Photographs and text about Thomas Hardy.

The text reads: Thomas Hardy was born in Higher Bockhampton, just three miles outside Dorchester, in 1840. He went to school in the town and in 1856 he started working for John Hicks, a local architect at 39 South Street.

After working as an architect’s assistant in London, he moved back to Dorset, and in 1871 published his first novel, Desperate Remedied.
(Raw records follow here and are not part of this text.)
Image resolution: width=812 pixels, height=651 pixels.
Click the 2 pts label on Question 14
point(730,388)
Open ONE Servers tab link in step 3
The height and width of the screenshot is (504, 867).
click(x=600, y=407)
Two more novels, Pair of Blue Eyes and Under the Greenwood Tree, quickly followed in 1872 and 1873. A year later he married Emma Gifford, and in the same year became a full time writer.

Hardy designed the house Max Gate, which was built to his own specifications by his brother on the edge of Dorchester in 1885, where he lived and wrote until his death in 1928, and where Tess of the d’Urbervilles, Jude the Obscure and The Mayor of Casterbridge were written.

In later life he published eight volumes of poetry, his last being Winter Words, in 1928, the year he died, aged 87.

A statue of Hardy, sculpted by Eric Kennington, was erected in 1931, and is located at the top of town.

Above left: Thomas Hardy aged 19
Above right: Hardy (with his bicycle), and his wife Emma with her nephew, outside Max Gate, c1900
Left: Hardy in his garden at Max Gate, 1913
Right: Thomas Hardy, c1880

This is an Eldridge Pope emblem from when The Royal Oak was run by the local brewery, which was located down the road.

The hayloft over the rear entrance into what would have been the yard and is now a carpark. This was recently refurbished.

The site of the original coach houses which have been rebuilt over time.

External photograph of the building – main entrance.